Apple released iTunes Connect Mobile so that the developers can track app downloads on their iDevices. The level of information is approximately the same as in iTunesConnect on the web.

Google Play Developer Console

Google did a great job with Analytics. The analytics of Android app downloads does not fall behind. It is really elaborate. The reports are provided per app. You can obtain information about cumulative and daily installs. Very interesting information is daily uninstalls of the app (which also makes me wonder what kind of data Android devices send to Google).

Each of those reports can be further broken down by Android version, device, country, language, app version and carrier.

Concluding Remarks

iOS

iOS provides a mature SDK, with a stable API and an IDE that contains everything you need to start developing. The development is rather smooth. Signing the apps might be a headache from time to time.

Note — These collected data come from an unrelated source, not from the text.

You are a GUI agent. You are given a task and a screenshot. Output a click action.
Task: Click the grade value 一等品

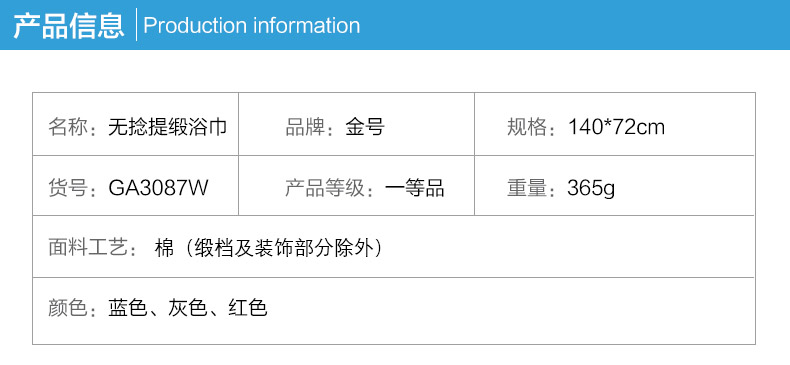tap(415, 189)
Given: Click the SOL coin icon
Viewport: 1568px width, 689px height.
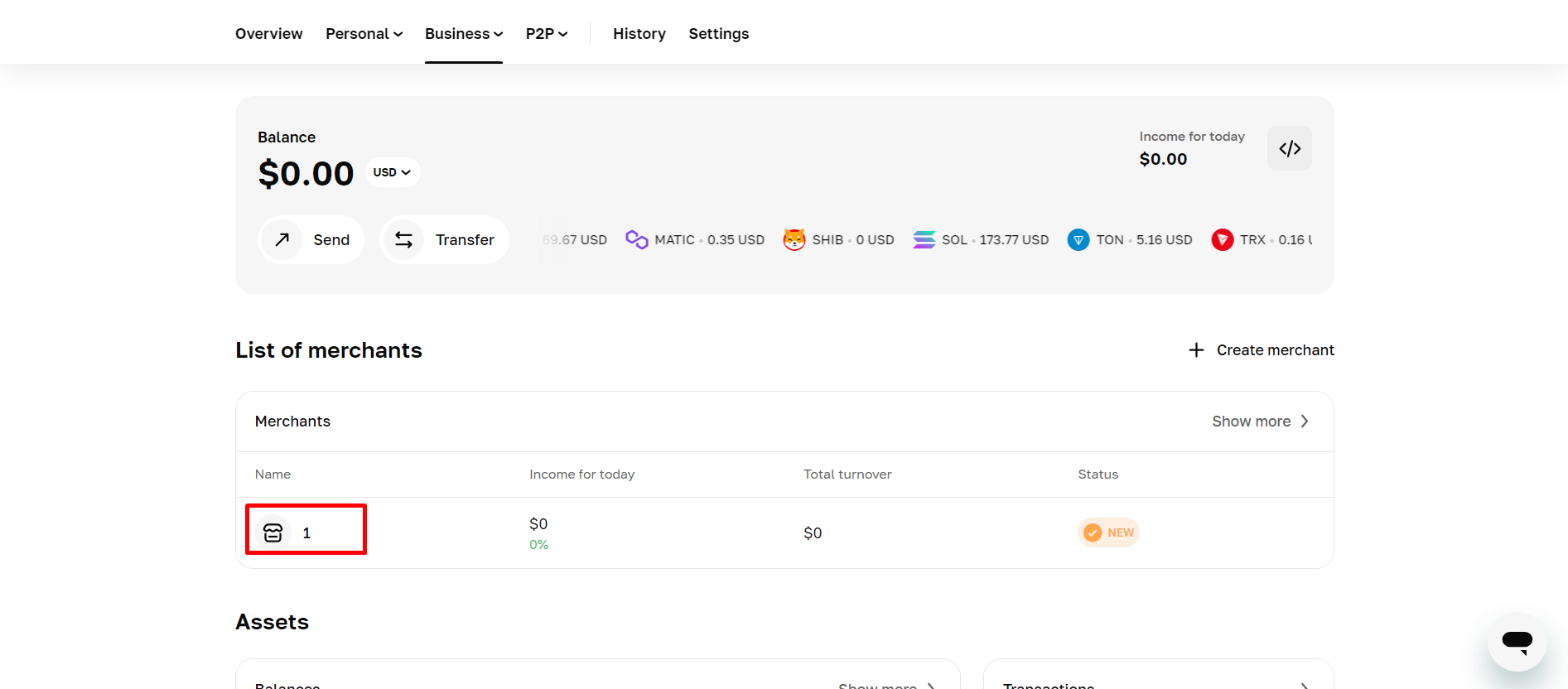Looking at the screenshot, I should click(924, 239).
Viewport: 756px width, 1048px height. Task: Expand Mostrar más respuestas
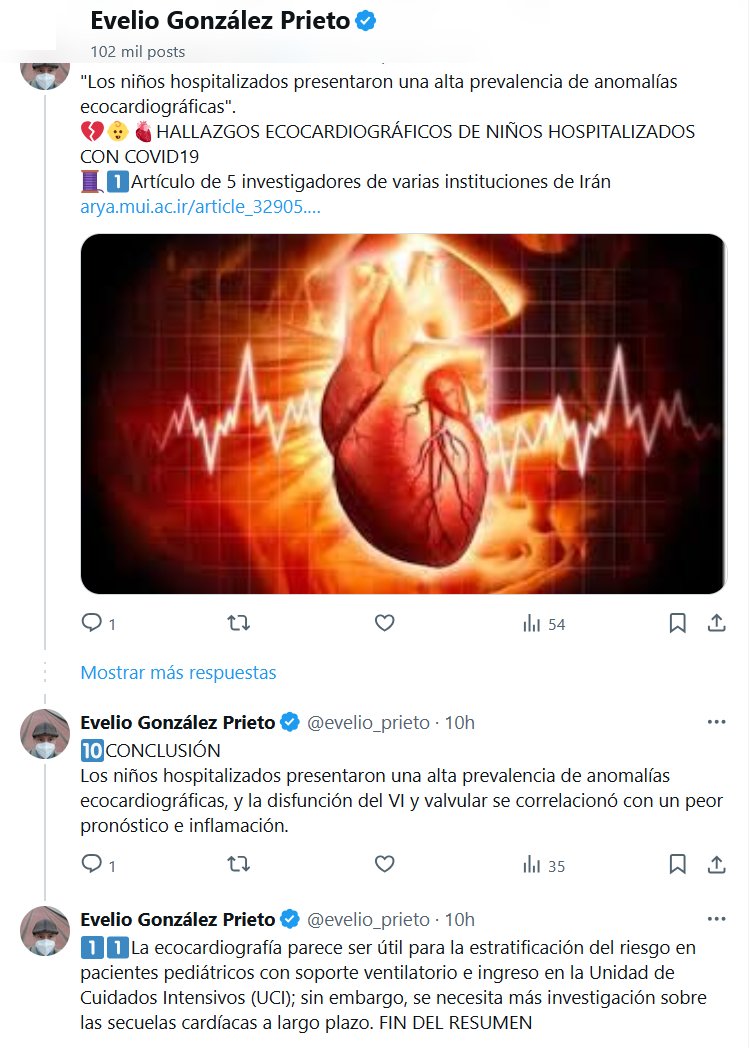coord(178,672)
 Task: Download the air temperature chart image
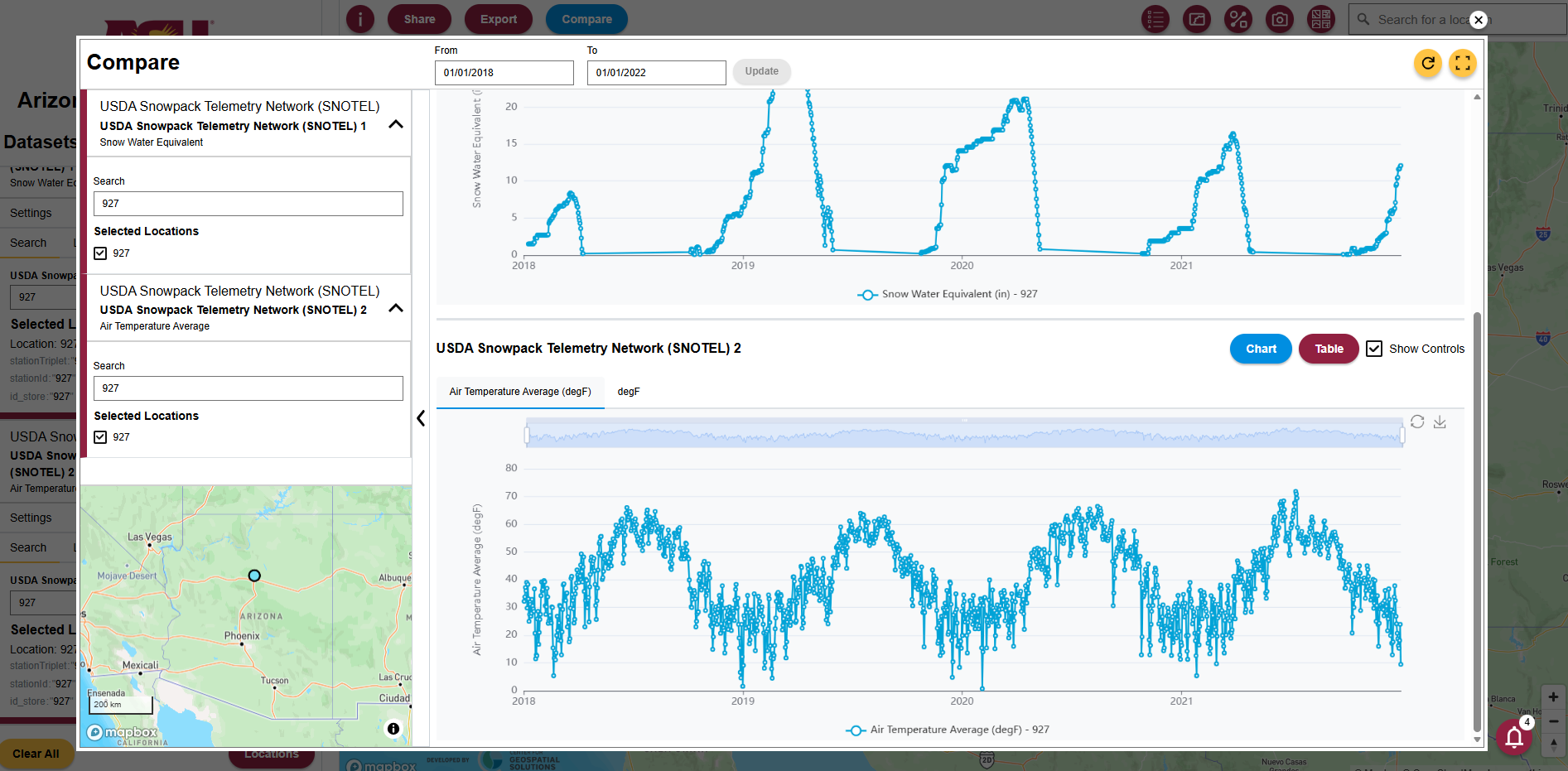point(1440,422)
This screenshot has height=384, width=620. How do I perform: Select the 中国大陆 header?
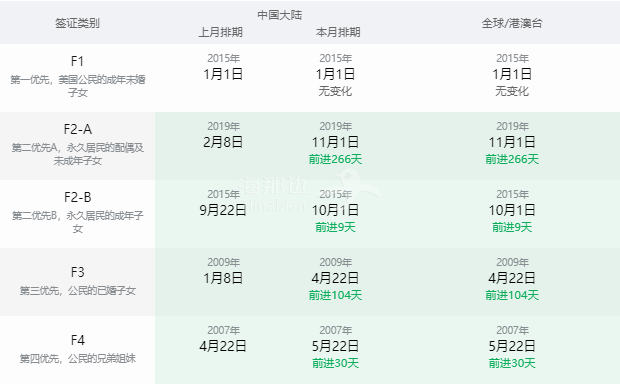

There are two main sources of frustration for iOS developers. One is the app review process and possibly several iterations of changing the app functionality to satisfy the reviews. The other is that the platform is closed. Sometimes is not possible to add useful features to apps.

Android

This is a probably remains a moving target for several more years. Major changes and enhancements are added between major versions. Because there is quite some spread of active Android versions, the developers might need to implement the same functionality differently for different Android versions to provide the best user experience.

The SDK has still various child diseases. The biggest frustration for developers is the emulator. It is very slow and it is often easier to develop on devices. The SDK feels like a “kit” that developers need to assemble and tweak to their needs.